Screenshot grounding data
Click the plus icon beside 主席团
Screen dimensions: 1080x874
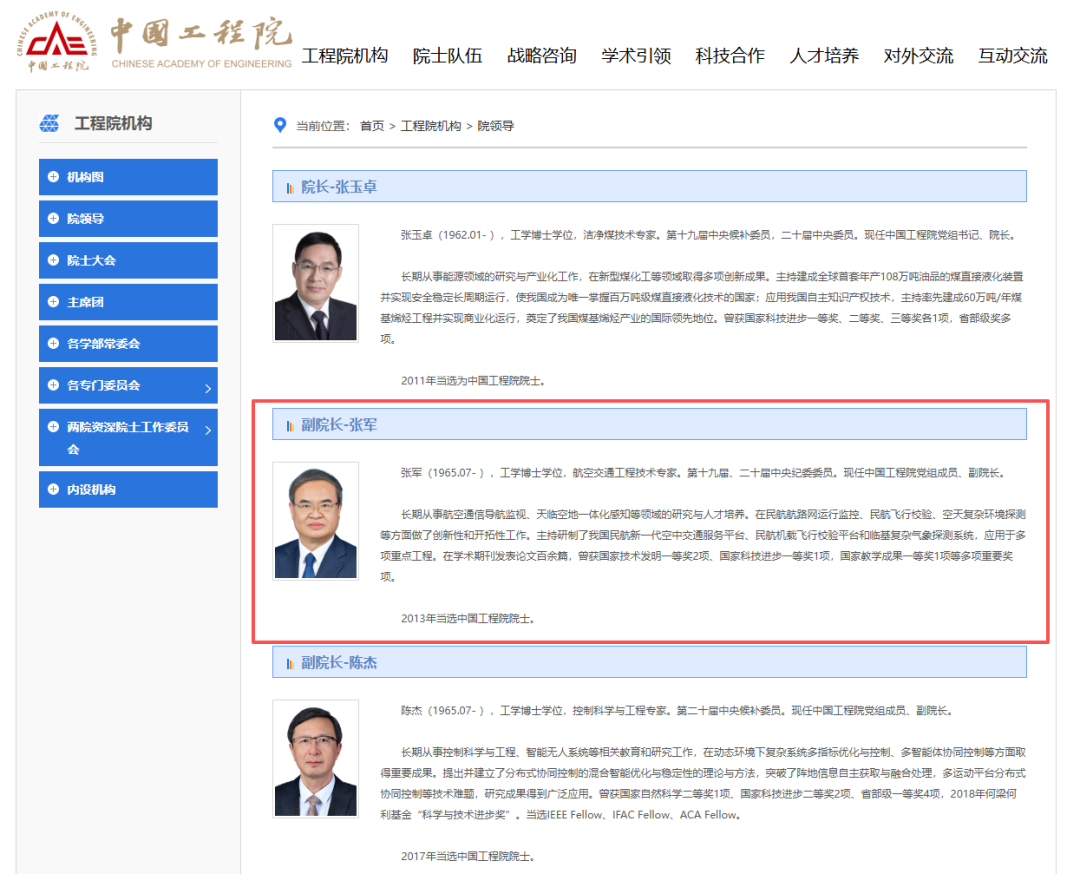pos(53,302)
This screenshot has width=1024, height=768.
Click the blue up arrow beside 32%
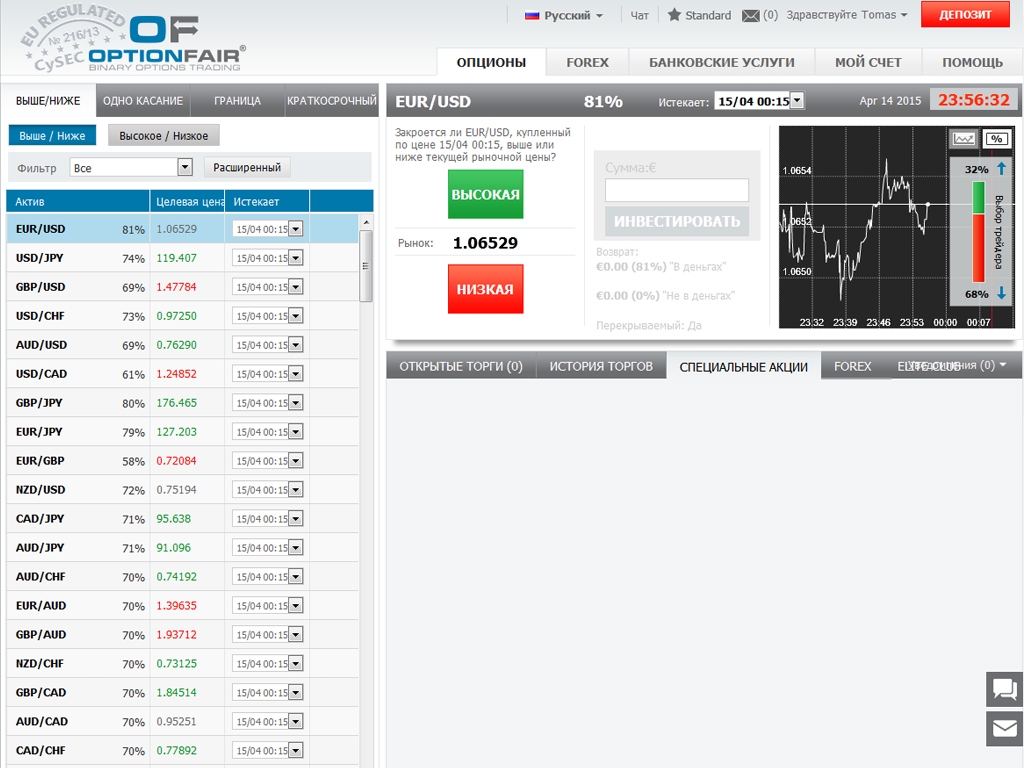(x=1001, y=169)
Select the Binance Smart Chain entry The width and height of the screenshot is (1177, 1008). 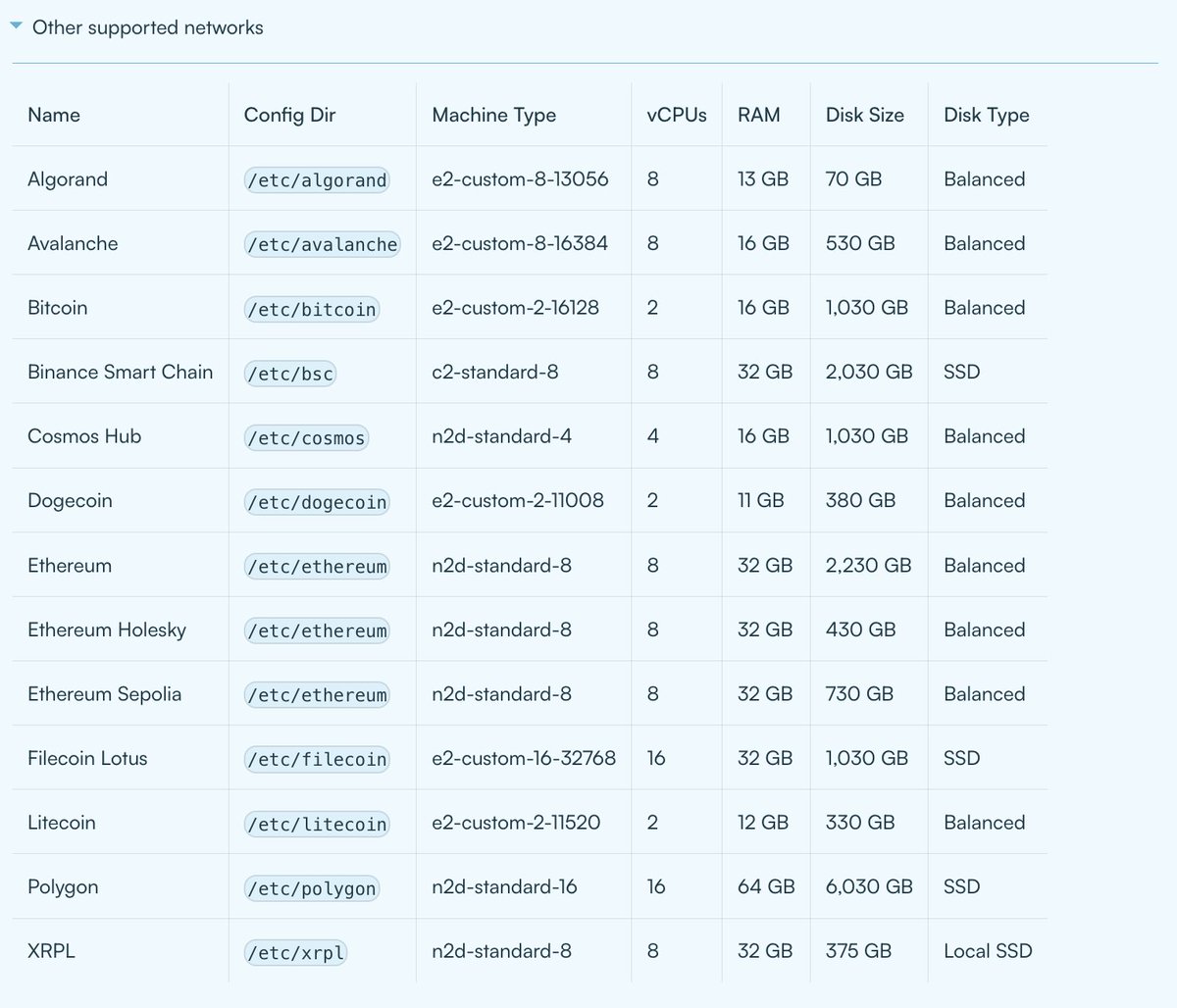[120, 372]
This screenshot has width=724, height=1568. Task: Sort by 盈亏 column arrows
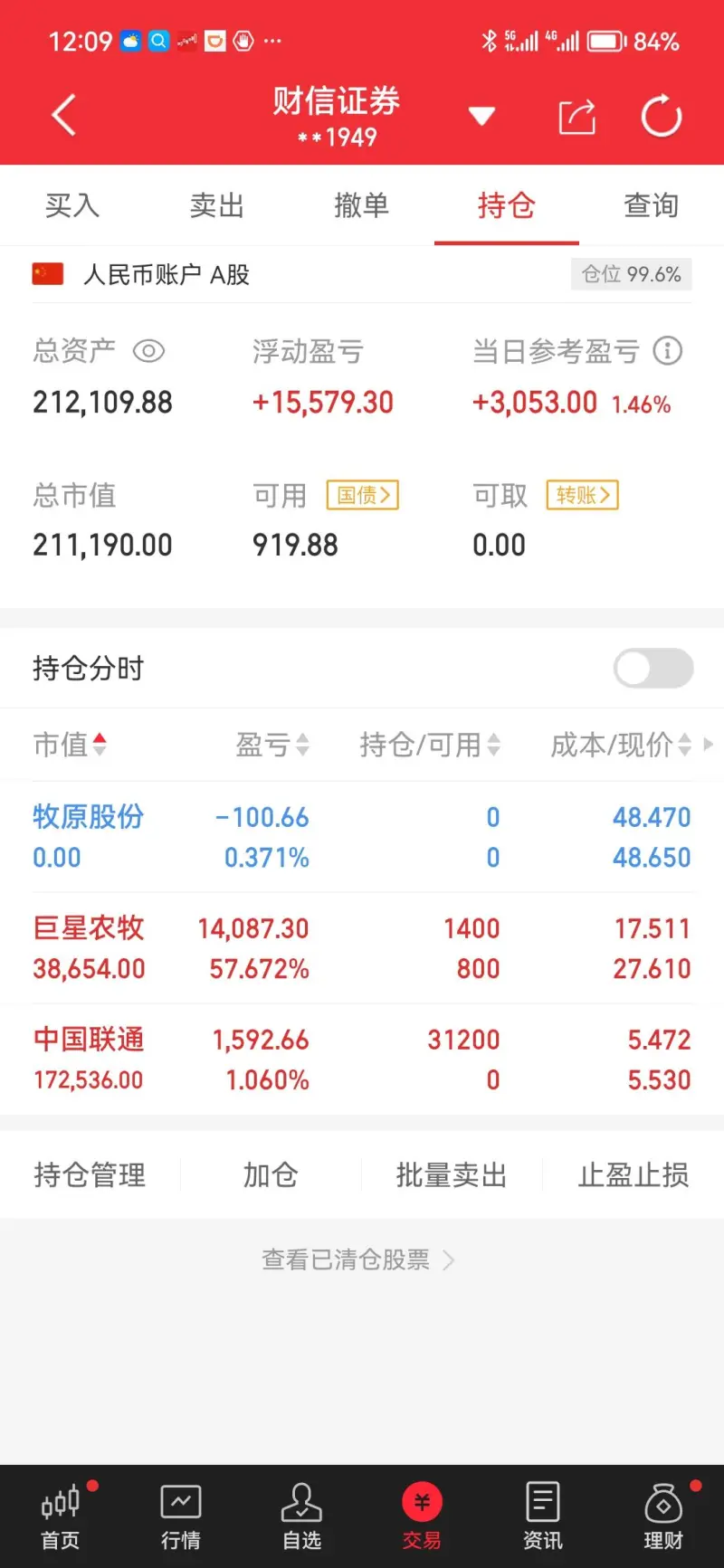tap(302, 745)
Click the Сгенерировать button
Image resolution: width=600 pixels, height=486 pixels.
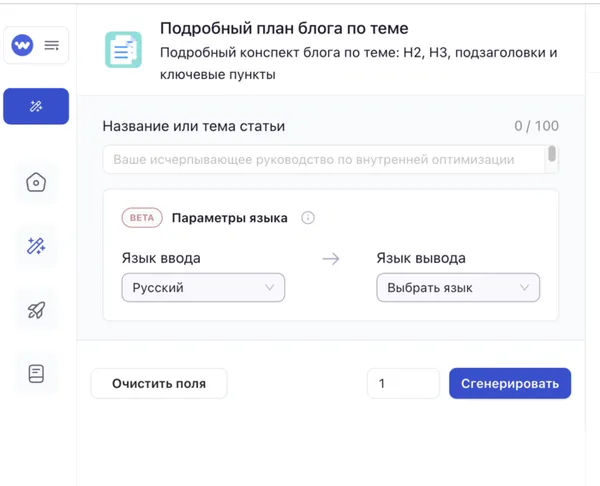pyautogui.click(x=510, y=383)
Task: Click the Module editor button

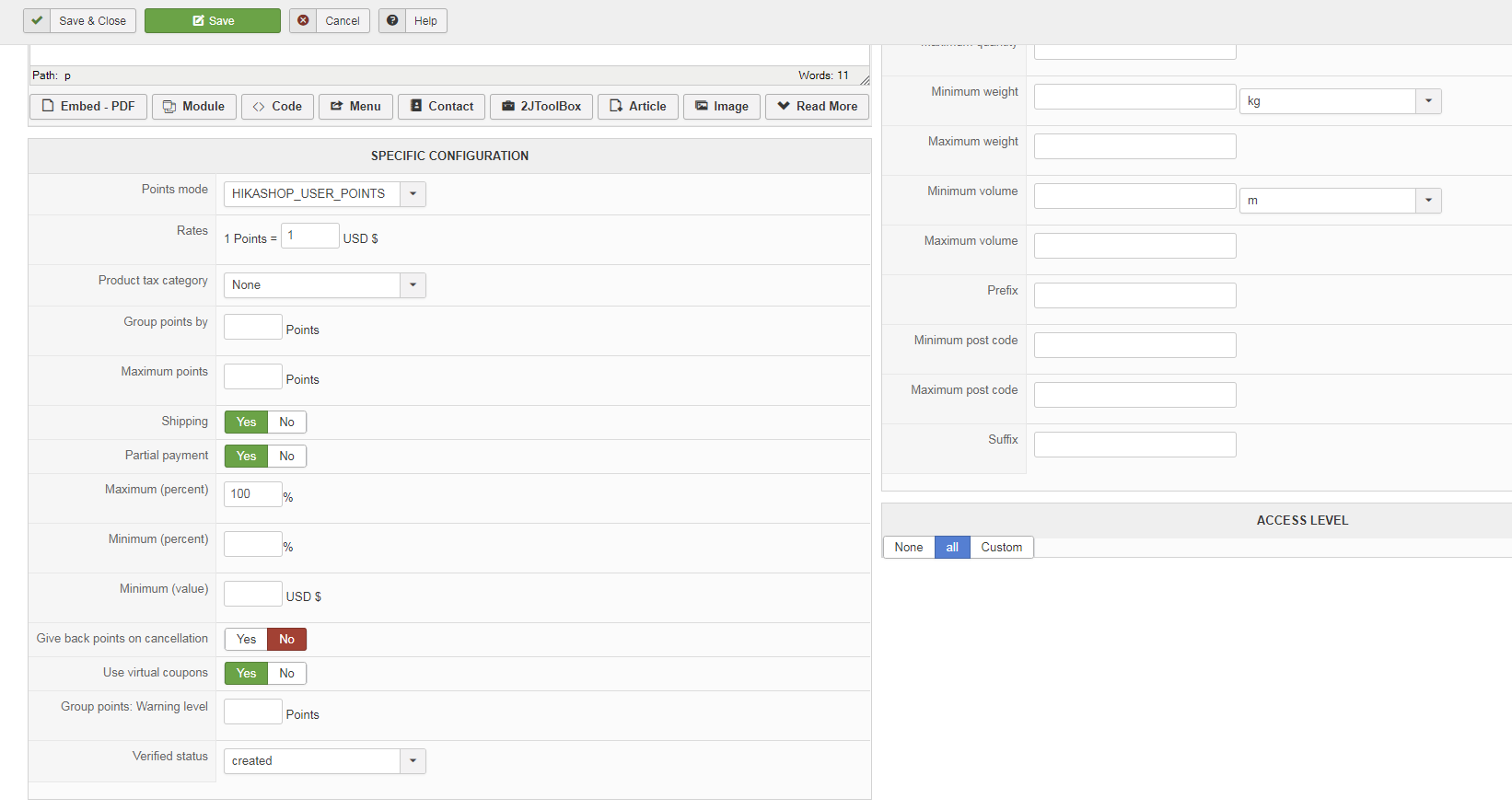Action: pyautogui.click(x=194, y=107)
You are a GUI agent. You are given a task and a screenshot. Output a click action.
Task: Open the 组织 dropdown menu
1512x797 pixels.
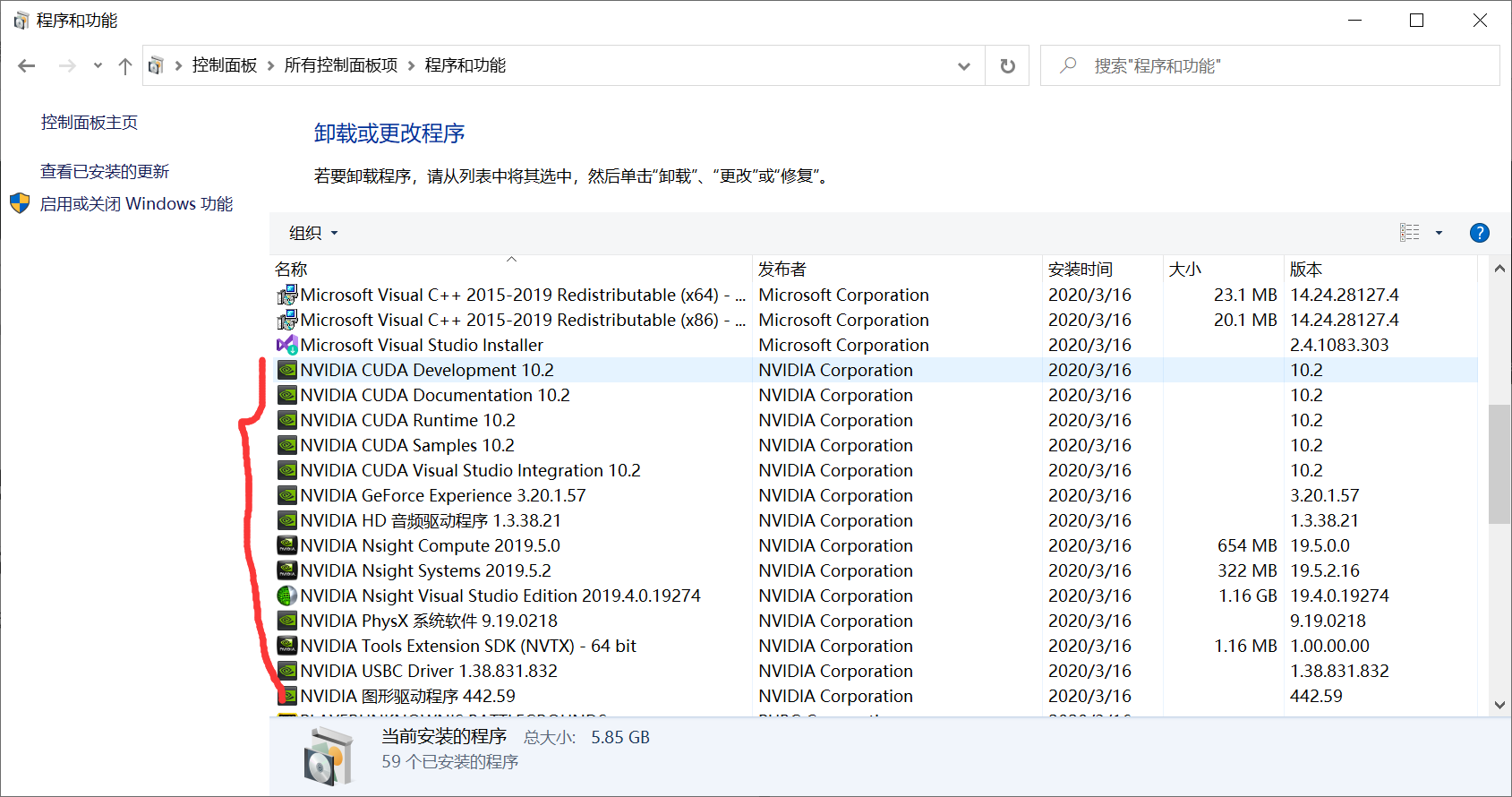313,233
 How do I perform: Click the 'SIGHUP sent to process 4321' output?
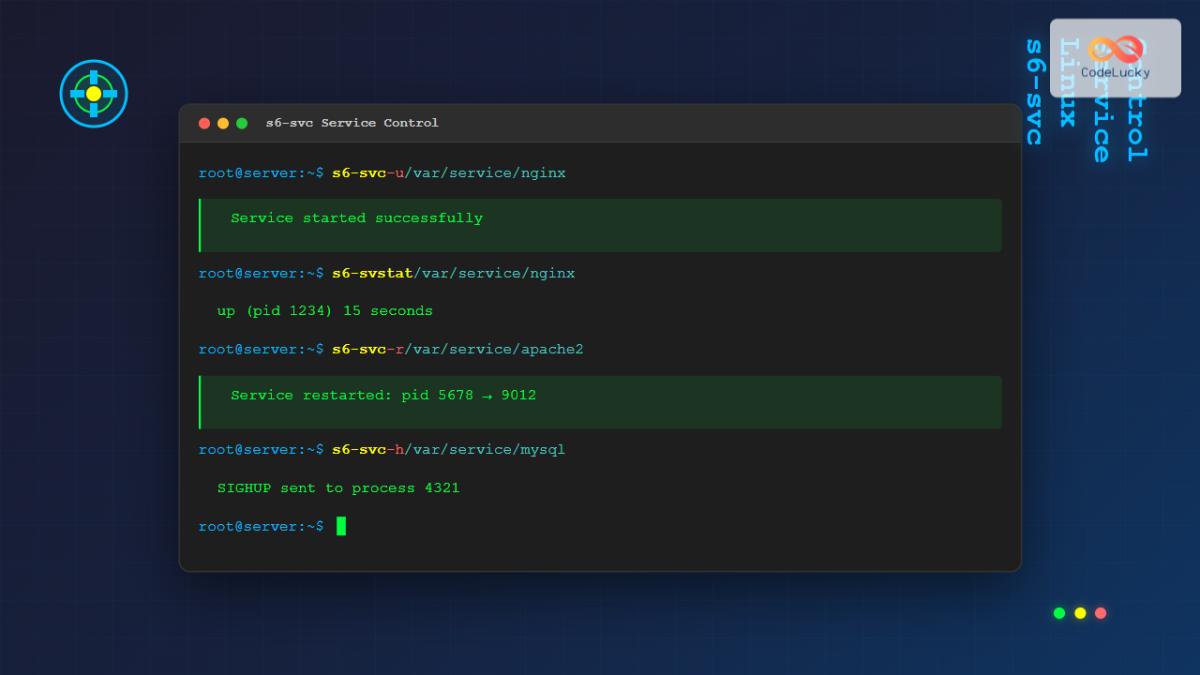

> _Task instructions_:
Each line from the one that contains "You are a GUI" through the end of the records should be restated exactly; include both end lines and leave any pictures out.

> _Task response_:
You are a GUI agent. You are given a task and a screenshot. Output a click action.
Task: Open the 组织 dropdown menu
1512x797 pixels.
313,233
 How do I perform: Click the 'SIGHUP sent to process 4321' output?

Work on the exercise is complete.